■ **제시 자료**
--------------------------------

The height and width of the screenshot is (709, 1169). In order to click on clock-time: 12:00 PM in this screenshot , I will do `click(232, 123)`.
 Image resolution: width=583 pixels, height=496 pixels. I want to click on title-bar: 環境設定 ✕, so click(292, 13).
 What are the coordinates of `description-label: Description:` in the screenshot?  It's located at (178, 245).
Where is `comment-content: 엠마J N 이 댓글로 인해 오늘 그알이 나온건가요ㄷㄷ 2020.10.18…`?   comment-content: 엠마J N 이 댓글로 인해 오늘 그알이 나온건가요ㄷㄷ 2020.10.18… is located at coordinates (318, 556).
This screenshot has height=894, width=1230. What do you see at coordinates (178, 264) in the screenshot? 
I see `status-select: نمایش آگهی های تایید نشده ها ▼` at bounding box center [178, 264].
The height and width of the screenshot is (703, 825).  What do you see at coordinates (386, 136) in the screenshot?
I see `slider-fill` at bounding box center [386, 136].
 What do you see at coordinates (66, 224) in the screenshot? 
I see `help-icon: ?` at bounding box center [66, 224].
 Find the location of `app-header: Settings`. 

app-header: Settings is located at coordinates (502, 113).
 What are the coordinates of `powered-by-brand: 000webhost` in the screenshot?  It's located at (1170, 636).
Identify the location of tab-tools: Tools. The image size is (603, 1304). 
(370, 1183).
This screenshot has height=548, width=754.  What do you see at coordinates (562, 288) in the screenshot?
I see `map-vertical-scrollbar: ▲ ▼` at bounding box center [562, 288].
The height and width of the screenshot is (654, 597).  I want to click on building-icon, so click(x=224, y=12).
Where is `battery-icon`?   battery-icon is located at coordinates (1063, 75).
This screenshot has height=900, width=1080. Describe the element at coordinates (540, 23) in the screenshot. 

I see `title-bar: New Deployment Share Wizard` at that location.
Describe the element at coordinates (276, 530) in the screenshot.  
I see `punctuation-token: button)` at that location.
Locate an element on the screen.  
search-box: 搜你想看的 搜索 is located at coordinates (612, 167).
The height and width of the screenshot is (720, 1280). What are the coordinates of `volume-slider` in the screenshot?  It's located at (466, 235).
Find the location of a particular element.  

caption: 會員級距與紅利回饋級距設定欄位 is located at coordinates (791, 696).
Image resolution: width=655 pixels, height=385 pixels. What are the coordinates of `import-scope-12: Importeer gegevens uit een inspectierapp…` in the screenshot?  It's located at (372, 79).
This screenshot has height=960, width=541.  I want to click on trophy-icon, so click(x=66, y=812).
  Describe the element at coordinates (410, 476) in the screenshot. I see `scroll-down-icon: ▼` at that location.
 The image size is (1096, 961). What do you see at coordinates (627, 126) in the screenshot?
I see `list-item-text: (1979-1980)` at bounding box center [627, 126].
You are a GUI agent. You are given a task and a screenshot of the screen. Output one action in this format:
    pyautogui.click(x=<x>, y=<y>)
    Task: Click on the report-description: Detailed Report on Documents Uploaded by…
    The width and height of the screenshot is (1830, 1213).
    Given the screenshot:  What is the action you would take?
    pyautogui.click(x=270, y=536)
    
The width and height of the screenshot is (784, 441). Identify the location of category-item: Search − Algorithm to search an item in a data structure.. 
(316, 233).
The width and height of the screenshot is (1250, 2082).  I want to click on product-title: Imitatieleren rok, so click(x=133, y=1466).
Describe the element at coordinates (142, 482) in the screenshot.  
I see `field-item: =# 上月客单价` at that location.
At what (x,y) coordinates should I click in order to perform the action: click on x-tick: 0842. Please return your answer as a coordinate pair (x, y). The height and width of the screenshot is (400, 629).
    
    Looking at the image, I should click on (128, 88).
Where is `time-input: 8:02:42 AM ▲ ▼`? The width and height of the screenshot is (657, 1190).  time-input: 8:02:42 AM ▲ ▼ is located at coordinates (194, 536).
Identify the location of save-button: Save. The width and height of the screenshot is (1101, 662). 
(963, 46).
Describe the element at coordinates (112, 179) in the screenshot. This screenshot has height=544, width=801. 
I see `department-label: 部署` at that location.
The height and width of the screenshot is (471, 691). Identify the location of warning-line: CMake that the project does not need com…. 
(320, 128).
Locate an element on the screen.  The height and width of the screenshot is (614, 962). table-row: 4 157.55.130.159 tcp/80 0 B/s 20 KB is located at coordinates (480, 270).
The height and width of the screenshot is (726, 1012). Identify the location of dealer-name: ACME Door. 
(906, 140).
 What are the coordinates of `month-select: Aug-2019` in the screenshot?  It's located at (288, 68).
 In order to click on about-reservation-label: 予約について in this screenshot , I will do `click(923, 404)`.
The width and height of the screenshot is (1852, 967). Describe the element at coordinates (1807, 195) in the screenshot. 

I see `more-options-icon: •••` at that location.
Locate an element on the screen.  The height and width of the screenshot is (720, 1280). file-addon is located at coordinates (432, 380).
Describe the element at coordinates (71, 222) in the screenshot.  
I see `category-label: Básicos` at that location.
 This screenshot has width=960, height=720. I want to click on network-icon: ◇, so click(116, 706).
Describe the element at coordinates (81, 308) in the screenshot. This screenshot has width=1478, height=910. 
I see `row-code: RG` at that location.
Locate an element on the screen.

--------------------------------

■ **과제**
위의 항목을 처음부터 끝까지 한 글자도 바꾸지 말고 그대로 다시 적으세요.

■ **풀이**
The height and width of the screenshot is (709, 1169). In order to click on clock-time: 12:00 PM in this screenshot , I will do `click(232, 123)`.
 Image resolution: width=583 pixels, height=496 pixels. I want to click on title-bar: 環境設定 ✕, so click(292, 13).
 What are the coordinates of `description-label: Description:` in the screenshot?  It's located at (178, 245).
Where is `comment-content: 엠마J N 이 댓글로 인해 오늘 그알이 나온건가요ㄷㄷ 2020.10.18…`?   comment-content: 엠마J N 이 댓글로 인해 오늘 그알이 나온건가요ㄷㄷ 2020.10.18… is located at coordinates (318, 556).
This screenshot has height=894, width=1230. What do you see at coordinates (178, 264) in the screenshot? 
I see `status-select: نمایش آگهی های تایید نشده ها ▼` at bounding box center [178, 264].
The height and width of the screenshot is (703, 825).  What do you see at coordinates (386, 136) in the screenshot?
I see `slider-fill` at bounding box center [386, 136].
 What do you see at coordinates (66, 224) in the screenshot? 
I see `help-icon: ?` at bounding box center [66, 224].
 Find the location of `app-header: Settings`. 

app-header: Settings is located at coordinates (502, 113).
 What are the coordinates of `powered-by-brand: 000webhost` in the screenshot?  It's located at (1170, 636).
Identify the location of tab-tools: Tools. The image size is (603, 1304). 
(370, 1183).
This screenshot has height=548, width=754.  What do you see at coordinates (562, 288) in the screenshot?
I see `map-vertical-scrollbar: ▲ ▼` at bounding box center [562, 288].
The height and width of the screenshot is (654, 597).  I want to click on building-icon, so click(x=224, y=12).
Where is `battery-icon`?   battery-icon is located at coordinates (1063, 75).
This screenshot has height=900, width=1080. Describe the element at coordinates (540, 23) in the screenshot. 

I see `title-bar: New Deployment Share Wizard` at that location.
Describe the element at coordinates (276, 530) in the screenshot.  
I see `punctuation-token: button)` at that location.
Locate an element on the screen.  
search-box: 搜你想看的 搜索 is located at coordinates (612, 167).
The height and width of the screenshot is (720, 1280). What are the coordinates of `volume-slider` in the screenshot?  It's located at (466, 235).
Find the location of a particular element.  

caption: 會員級距與紅利回饋級距設定欄位 is located at coordinates (791, 696).
Image resolution: width=655 pixels, height=385 pixels. What are the coordinates of `import-scope-12: Importeer gegevens uit een inspectierapp…` in the screenshot?  It's located at (372, 79).
This screenshot has height=960, width=541.  I want to click on trophy-icon, so click(x=66, y=812).
  Describe the element at coordinates (410, 476) in the screenshot. I see `scroll-down-icon: ▼` at that location.
 The image size is (1096, 961). What do you see at coordinates (627, 126) in the screenshot?
I see `list-item-text: (1979-1980)` at bounding box center [627, 126].
You are a GUI agent. You are given a task and a screenshot of the screen. Output one action in this format:
    pyautogui.click(x=<x>, y=<y>)
    Task: Click on the report-description: Detailed Report on Documents Uploaded by…
    The width and height of the screenshot is (1830, 1213).
    Given the screenshot:  What is the action you would take?
    pyautogui.click(x=270, y=536)
    
The width and height of the screenshot is (784, 441). Identify the location of category-item: Search − Algorithm to search an item in a data structure.. 
(316, 233).
The width and height of the screenshot is (1250, 2082).  I want to click on product-title: Imitatieleren rok, so click(x=133, y=1466).
Describe the element at coordinates (142, 482) in the screenshot.  
I see `field-item: =# 上月客单价` at that location.
At what (x,y) coordinates should I click in order to perform the action: click on x-tick: 0842. Please return your answer as a coordinate pair (x, y). The height and width of the screenshot is (400, 629).
    
    Looking at the image, I should click on (128, 88).
Where is `time-input: 8:02:42 AM ▲ ▼`? The width and height of the screenshot is (657, 1190).  time-input: 8:02:42 AM ▲ ▼ is located at coordinates (194, 536).
Identify the location of save-button: Save. The width and height of the screenshot is (1101, 662). 
(963, 46).
Describe the element at coordinates (112, 179) in the screenshot. This screenshot has height=544, width=801. 
I see `department-label: 部署` at that location.
The height and width of the screenshot is (471, 691). Identify the location of warning-line: CMake that the project does not need com…. 
(320, 128).
Locate an element on the screen.  The height and width of the screenshot is (614, 962). table-row: 4 157.55.130.159 tcp/80 0 B/s 20 KB is located at coordinates (480, 270).
The height and width of the screenshot is (726, 1012). Identify the location of dealer-name: ACME Door. 
(906, 140).
 What are the coordinates of `month-select: Aug-2019` in the screenshot?  It's located at (288, 68).
 In order to click on about-reservation-label: 予約について in this screenshot , I will do `click(923, 404)`.
The width and height of the screenshot is (1852, 967). Describe the element at coordinates (1807, 195) in the screenshot. 

I see `more-options-icon: •••` at that location.
Locate an element on the screen.  The height and width of the screenshot is (720, 1280). file-addon is located at coordinates (432, 380).
Describe the element at coordinates (71, 222) in the screenshot.  
I see `category-label: Básicos` at that location.
 This screenshot has width=960, height=720. I want to click on network-icon: ◇, so click(116, 706).
Describe the element at coordinates (81, 308) in the screenshot. This screenshot has width=1478, height=910. 
I see `row-code: RG` at that location.
Locate an element on the screen.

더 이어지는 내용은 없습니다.